While visiting Santorini tried to make it to this brewery but didn’t have time as had to get back to the boat. In the middle of a freaking rock island that has no fresh water. All water brought in from boats etc. Was able to find 2 bottles of the IPA. Drank them on the boat as a hassle to try and bring back to the States. Decent enough ipa but pricey. Was able to say I had a Greek IPA tho
Ashuelot Brewing Company is fairly remote. I thought I was lost, had to drive by, saw the owner flagging me down before I pulled in. It's just some guy's garage.
Not real remote, but yeah
The most remote Brewery I have visited....
It requires a boat ride to get there, approx 10 miles off the coast of Maine.
Beat me to saying 49th State in Healy! Should probably also point out that aside from being 4 hours away from the nearest city, the population is only approximately 1021 people! Easily beats out everything else in this thread thus far.
Although your other option is quite remote too. I guarantee that area receives less people traffic, at the very least, and is even a further drive to a major population center, so it could very well be the #1.
Carnival Cruise Lines' RedFrog Pub Brewery can certainly be considered quite remote
They actually make a surprisingly decent IPA, for the record.
I was ‘mis-remembering’. I’m thinking of the Lerwick Brewery on Shetland. So more remote I guess.
On an island, ten miles off the Maine coast. You have to take a ferry then walk since there aren't really any cars on the island.
Good beer too!
Can't say I've ever been there and I can't say I see myself ever getting there...but I'd like to try the Dark Mild one day.
Pen Druid is the only brewery in Rappahanock...could we go for quality vs remoteness vs distribution?
The Orkney Brewery and Einstök in Akureyri Ísland. I know there is some distribution in the states, but to visit...remote! I had the honor of being the first American to try the Puffin Ale back in 2017...pretty good. Remote!
Eola School Brewery in Eola, TX has got to be the most remote brewery I've ever encountered. Population was recorded at 218 in 1990. Believe it's closer to 54 for 2019. It's in an old Schoolhouse that has obviously seen better days, but the beer & pizza were solid as a diploma.
It’s certainly off the beaten path that’s for sure, if your too remote how can you make money? You could brew beer at Moosehead Lake ME, population 63, but you can’t make money because it’s a logistical nightmare all the way around. But certainly Hill Farmstead is certainly a bitch to get to, winter must be unreal.

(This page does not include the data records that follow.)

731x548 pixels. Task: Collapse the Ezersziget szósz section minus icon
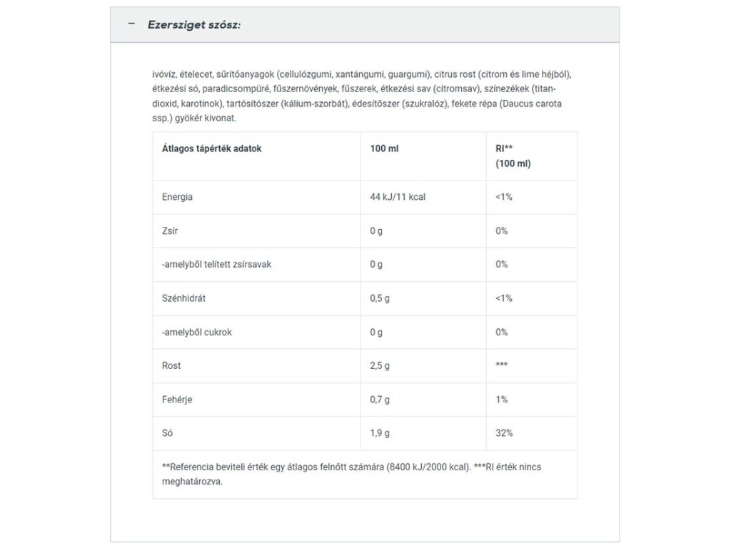pos(131,24)
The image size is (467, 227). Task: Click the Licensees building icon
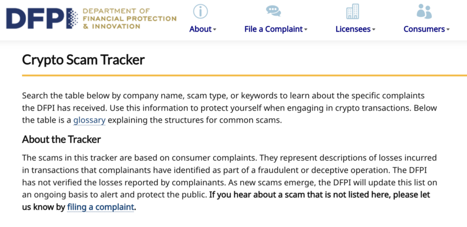[x=353, y=11]
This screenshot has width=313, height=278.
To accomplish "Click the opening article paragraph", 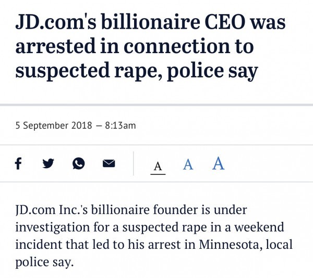I will (x=151, y=235).
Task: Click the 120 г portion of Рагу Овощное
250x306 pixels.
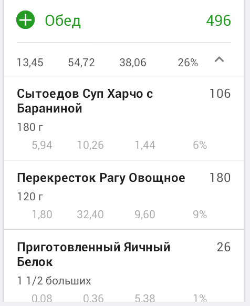Action: (x=30, y=196)
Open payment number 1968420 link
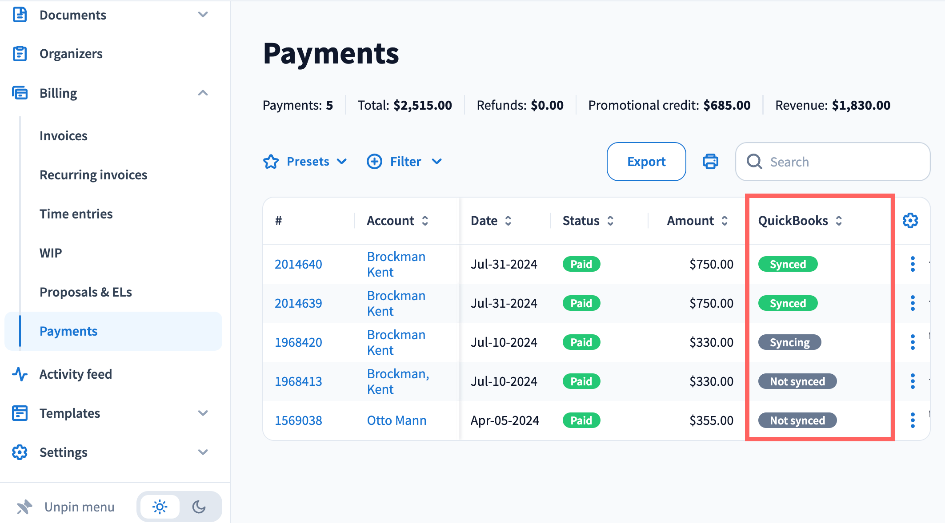The image size is (945, 523). 298,342
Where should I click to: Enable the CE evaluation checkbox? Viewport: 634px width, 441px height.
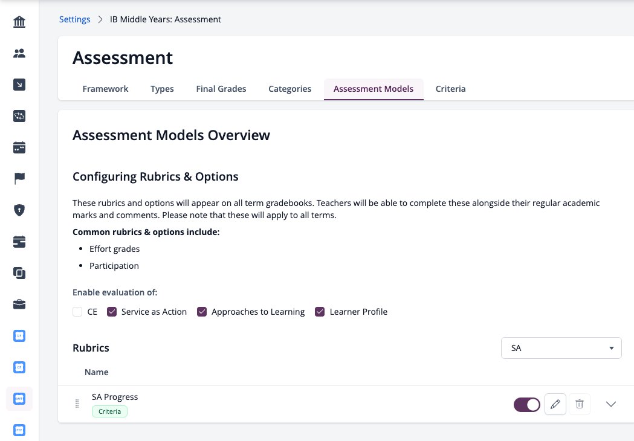click(x=77, y=312)
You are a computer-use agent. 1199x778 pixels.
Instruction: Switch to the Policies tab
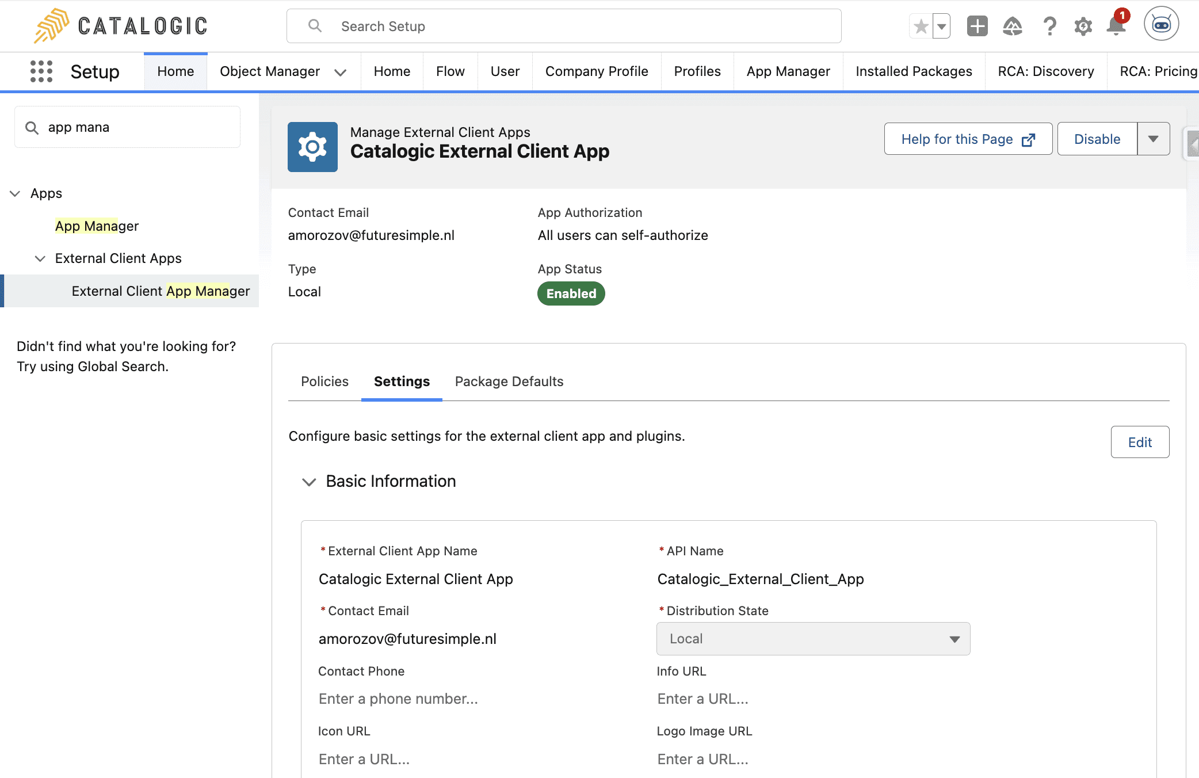pos(324,382)
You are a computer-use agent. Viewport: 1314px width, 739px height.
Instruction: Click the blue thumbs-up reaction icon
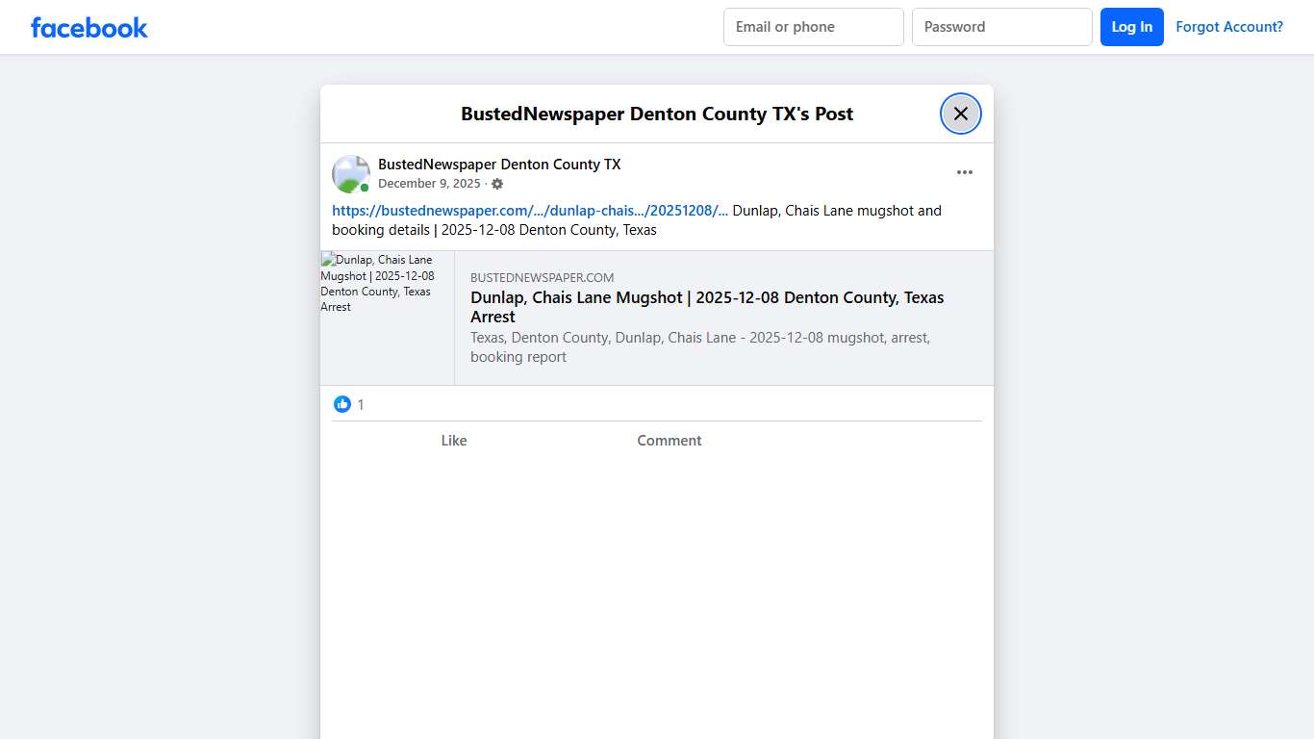pyautogui.click(x=342, y=404)
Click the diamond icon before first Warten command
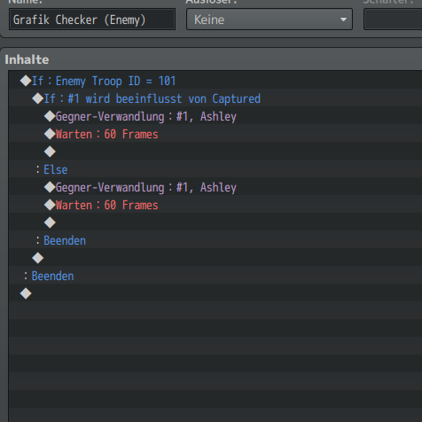 (x=50, y=134)
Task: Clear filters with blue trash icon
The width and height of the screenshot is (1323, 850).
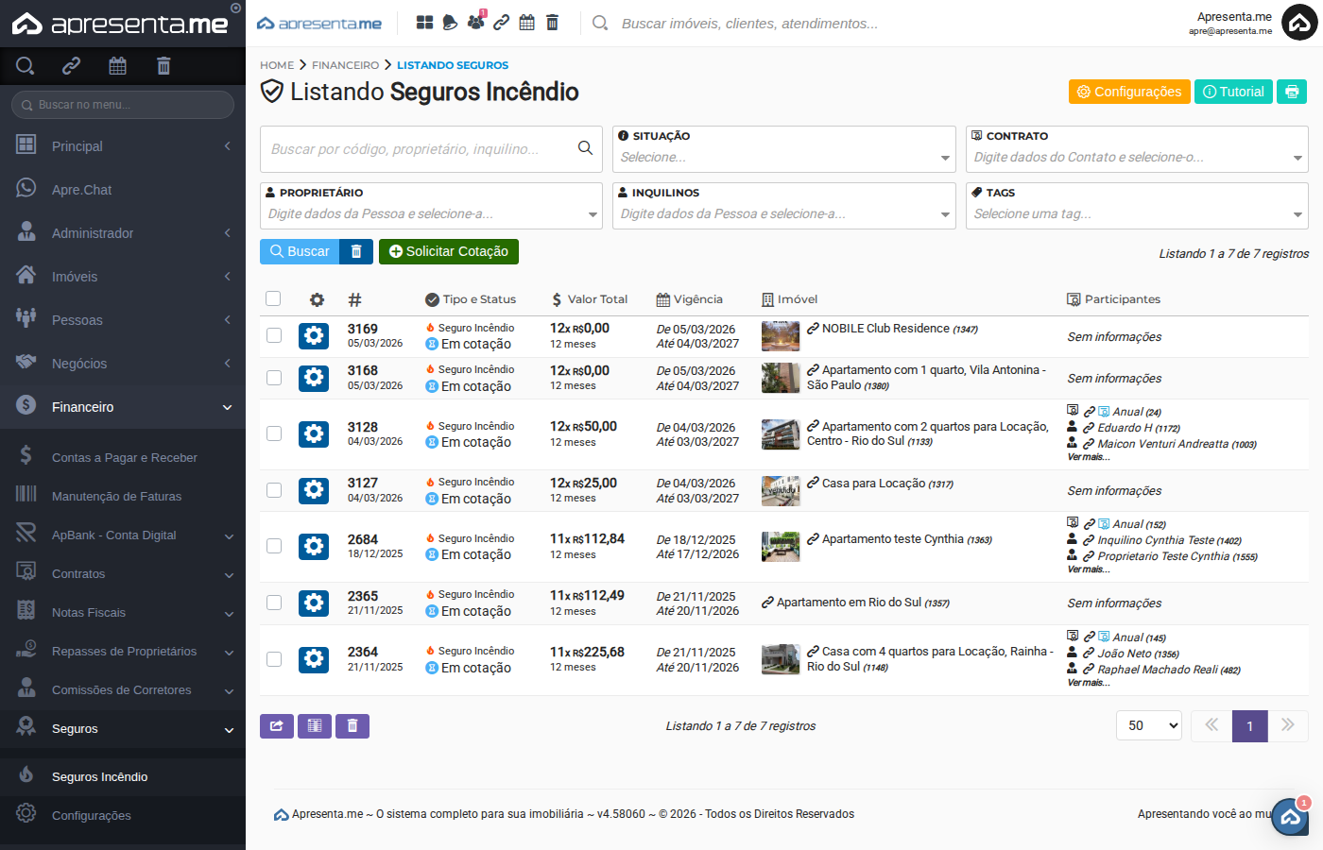Action: click(x=356, y=251)
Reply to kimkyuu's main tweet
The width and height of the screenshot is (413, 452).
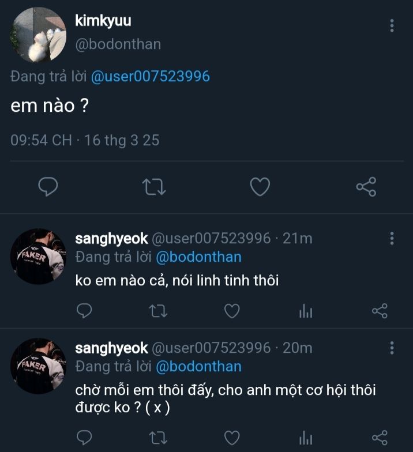(48, 186)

Hopkins Ordinary Aleworks is just right down the street in the basement of their B&B, so Pen Druid isn't the only one in Sperryville.
Ten Sleep Brewing in Ten Sleep Wyoming is rather remote.
Town was decent sized but this one felt far from from most everywhere but there.
I've been to Tuscon, Tucumcari, but not to Tehachipi or Tonapa. (so).
There is a classic Little Feet song that mentions all of those, named "Willin".
"And I've been from Tucson to Tucumcari
Tehachapi to Tonapah"
Give it a listen. Many have covered it.
Yup...still remote and neither distribute. Thanks for the reminder. The basement pub room/fireplace is going to be a nice hang out this winter. I should have know better..I have a 2018 Saison Noire from Hopkins in the fridge right now.
North Haven Brewing Company on North Haven Island, Maine in the middle of Pennobscott Bay. It’s accessible only by boat. Discovered it last year on an early fall sailing trip. Population is about 350-400. Had a great time there and met some interesting people. Don’t remember much about the beer.